Sonhos

07 de agosto de 2015

Enquanto eu estava em casa, refém dos sintomas dos remédios quimioterápicos, eu quase não tinha forças para fazer nada. Mas uma coisa eu fazia com louvor: sonhar.

Fiz muitos planos e estava à espera do término dessa fase para pôr em prática tudo aquilo que eu deixei de fazer e as coisas que eu nunca havia feito, mas tinha vontade de fazer.

Então eu sonhei. Ia terminar a quimioterapia e entrar na academia. Precisava perder os quilinhos ganhos com tanto sedentarismo. Sonhei entrar numa dieta e deixar o vício por chocolates e goiabada para trás.

Planejei visitas aos tios, aos amigos e às organizações não-governamentais que tratam de pacientes com câncer.

Sonhei em fazer caminhadas ao ar livre, em parques e no centro de uma cidade grande. Viajar. Sonhei em alcançar as nuvens e delas me jogar num voo de pára-quedas. Também sonhei em estar com os pés no chão. Fazer escaladas, subir pedras, morros, colinas ou montanhas. Pisar na areia da praia e ficar admirando o mar. Mergulhar rios, cruzar pontes, fronteiras e campos verdes.
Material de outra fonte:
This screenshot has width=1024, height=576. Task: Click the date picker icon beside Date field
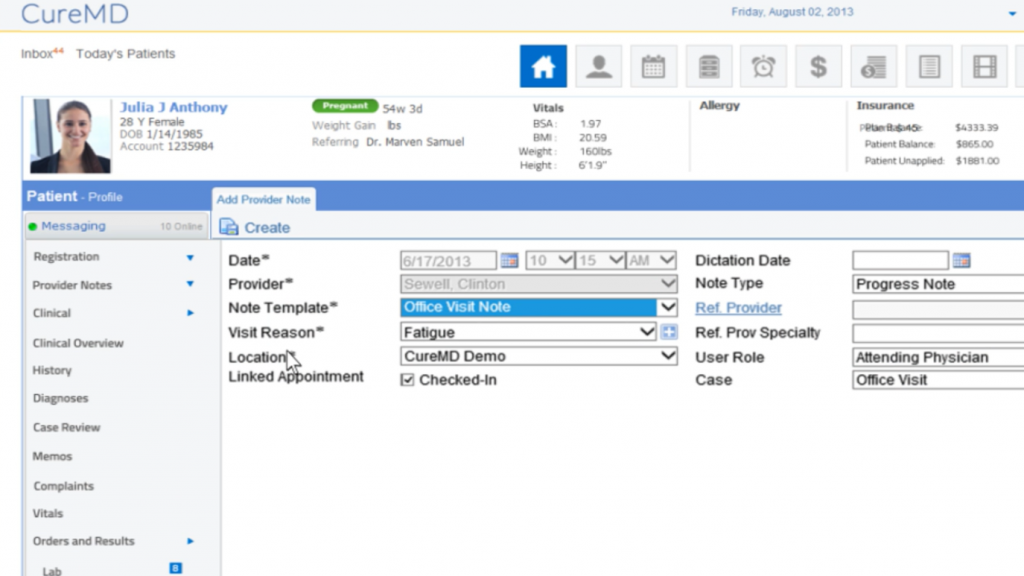tap(509, 260)
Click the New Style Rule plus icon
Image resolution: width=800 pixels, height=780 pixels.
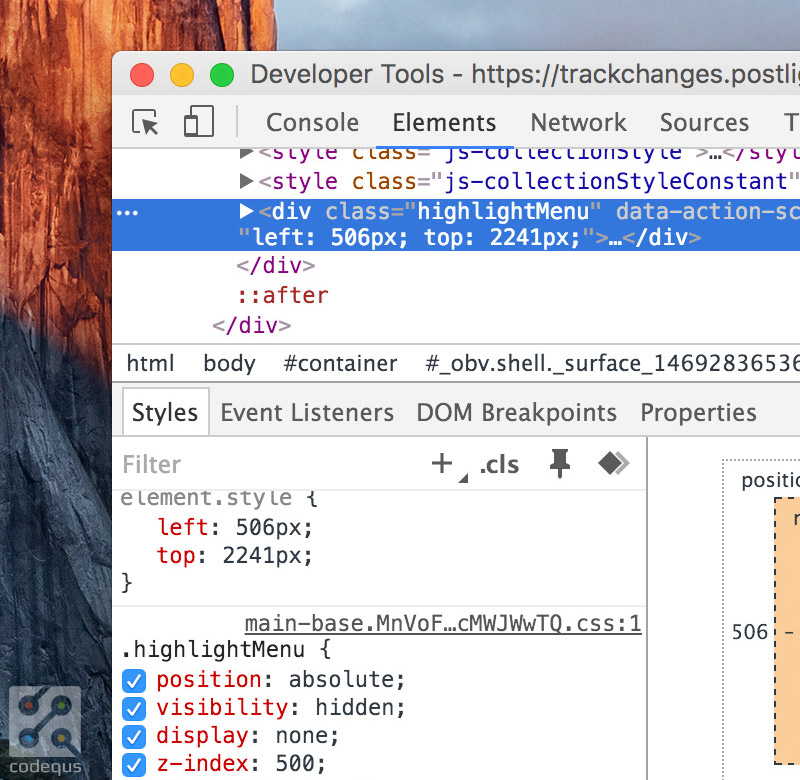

Sonhei virar super-herói. Fazer trabalhos voluntários e ajudar aqueles que precisam de ajuda.

Sonhei com asilos cheios de velhinhos precisando de carinho. Sonhei com crianças que mereciam ganhar pirulitos e animaizinhos abandonados à sua sorte, esperando que alguém lhes desse um lar. Sonhei em poder estar com os que sofrem e lhes dar abraços de consolo.

Sonhei com a liberdade como quem está preso num mundo que não é seu.

E aqui estou eu. Passei por uma fase difícil e não consigo sair do lugar. Faz dois meses que terminei a quimioterapia e não realizei nenhum sonho.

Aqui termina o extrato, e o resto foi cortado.